**Extrait du document**.
4Le texte de Bougerel doit être lu avec une attention critique ; nous verrons en particulier que le contenu de l’enseignement du P. Philibert mérite un examen plus attentif que le biographe semble en faire, renvoyant à « la philosophie d’Aristote » et utilisant la confidence autobiographique de Gassendi dans la lettre préface des Exercitationes paradoxicœ2. Il reste que les informations sur le professeur de Gassend peuvent être vérifiées par ailleurs.
5Bougerel renvoie d’abord à l’Histoire de la ville d’Aix, capitale de la Provence de Jean-Scholastique Pitton, qui mentionne Fezaye3 ; on peut le compléter par l’Histoire de la ville d’Aix de Pierre-Joseph de Haitze, plus précise :
« On procéda, dès l’année 1606, à remplir les Régences. On choisit des personnages de réputation, parmi lesquels se firent principalement remarquer Philibert Fezaye, religieux carme, natif de Château Renard, Jacques Fontaine et Antoine Mérindol. Le premier après avoir honorablement prouvé sa suffisance, fut installé dans une des Régences de philosophie, et qui eut d’abord parmi ses écoliers le fameux Pierre Gassendi. »4
6Un dernier document5 important sur l’histoire de ce Collège est l’ouvrage de l’abbé Édouard Méchin paru à Marseille en 1890, et qui reproduit les annales manuscrites du Collège (dites « manuscrit de Montvalon »), On y apprend que les origines du Collège, à partir de 1583, sont liées aux efforts des Jésuites pour prendre pied dans la ville et vaincre les résistances du Parlement de la municipalité. Les Jésuites chassés, le Collège fut érigé en collège royal en 1603, et doté de deux professeurs de philosophie (un Logicien et un Physicien) et de deux docteurs régents en théologie, un pour la positive, l’autre pour « l’Escholastique »6, Une des Régences de philosophie fut attribuée en 1606 au P. Fezaye.
7L’œuvre imprimée de celui-ci est maigre : on connaît de lui un Opusculum de mysterio Incarnationis in communi (Aix : S. David, 1641) – le nom de l’auteur est orthographié Fezayus. (Un exemplaire à la B.N. Paris : D. 7635). Nous avons eu plus de chance avec les manuscrits, ce qui est assez logique pour un enseignant : il a donné une explication de la Trinité en quatre livres, dont le début (« de emanationibus diuinis » subsiste) dans le manuscrit Marseille 7567. Surtout, son enseignement de philosophie est particulièrement accessible, par plusieurs manuscrits : sa Métaphysique, professée en 16038 et en 16139, sa Logique enseignée en 161110 et sa Physique de 161311.

[Entrées de données enregistrées]
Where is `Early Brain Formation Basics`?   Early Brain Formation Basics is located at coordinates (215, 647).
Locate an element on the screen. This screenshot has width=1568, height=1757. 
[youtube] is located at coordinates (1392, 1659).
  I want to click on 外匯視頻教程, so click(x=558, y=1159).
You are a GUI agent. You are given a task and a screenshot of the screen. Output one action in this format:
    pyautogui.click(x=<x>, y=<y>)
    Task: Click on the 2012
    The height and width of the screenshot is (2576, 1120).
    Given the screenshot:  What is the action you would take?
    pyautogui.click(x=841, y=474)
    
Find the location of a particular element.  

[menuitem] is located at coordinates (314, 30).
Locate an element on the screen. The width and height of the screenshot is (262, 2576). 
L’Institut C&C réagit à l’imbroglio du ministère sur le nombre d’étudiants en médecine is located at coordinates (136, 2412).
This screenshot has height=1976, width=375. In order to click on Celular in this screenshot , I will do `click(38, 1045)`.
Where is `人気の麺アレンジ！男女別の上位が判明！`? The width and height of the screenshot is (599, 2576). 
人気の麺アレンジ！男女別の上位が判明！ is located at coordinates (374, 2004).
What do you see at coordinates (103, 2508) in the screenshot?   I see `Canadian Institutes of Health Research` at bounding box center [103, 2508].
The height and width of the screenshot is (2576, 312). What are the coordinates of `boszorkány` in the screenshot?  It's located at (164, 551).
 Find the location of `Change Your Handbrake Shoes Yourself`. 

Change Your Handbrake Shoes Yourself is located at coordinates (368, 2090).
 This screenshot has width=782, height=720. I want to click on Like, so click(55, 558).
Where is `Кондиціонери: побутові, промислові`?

**Énoncé 1**. Traduisez en anglais la phrase suivante de l'extrait du document : « Il reste que les informations sur le professeur de Gassend peuvent être vérifiées par ailleurs. »
**Énoncé 2**. Recopiez à l'identique les lignes des données fournies, en commençant par celle qui contient « Locate an element on the screen. The » et en allant jusqu'à la dernière ligne de ces données, les deux incluses.

**Bonne réponse 1**. The fact remains that the information about Gassend's teacher can be verified elsewhere.

**Bonne réponse 2**.
Locate an element on the screen. The width and height of the screenshot is (262, 2576). 
L’Institut C&C réagit à l’imbroglio du ministère sur le nombre d’étudiants en médecine is located at coordinates (136, 2412).
This screenshot has height=1976, width=375. In order to click on Celular in this screenshot , I will do `click(38, 1045)`.
Where is `人気の麺アレンジ！男女別の上位が判明！`? The width and height of the screenshot is (599, 2576). 
人気の麺アレンジ！男女別の上位が判明！ is located at coordinates (374, 2004).
What do you see at coordinates (103, 2508) in the screenshot?   I see `Canadian Institutes of Health Research` at bounding box center [103, 2508].
The height and width of the screenshot is (2576, 312). What are the coordinates of `boszorkány` in the screenshot?  It's located at (164, 551).
 Find the location of `Change Your Handbrake Shoes Yourself`. 

Change Your Handbrake Shoes Yourself is located at coordinates (368, 2090).
 This screenshot has width=782, height=720. I want to click on Like, so click(55, 558).
Where is `Кондиціонери: побутові, промислові`?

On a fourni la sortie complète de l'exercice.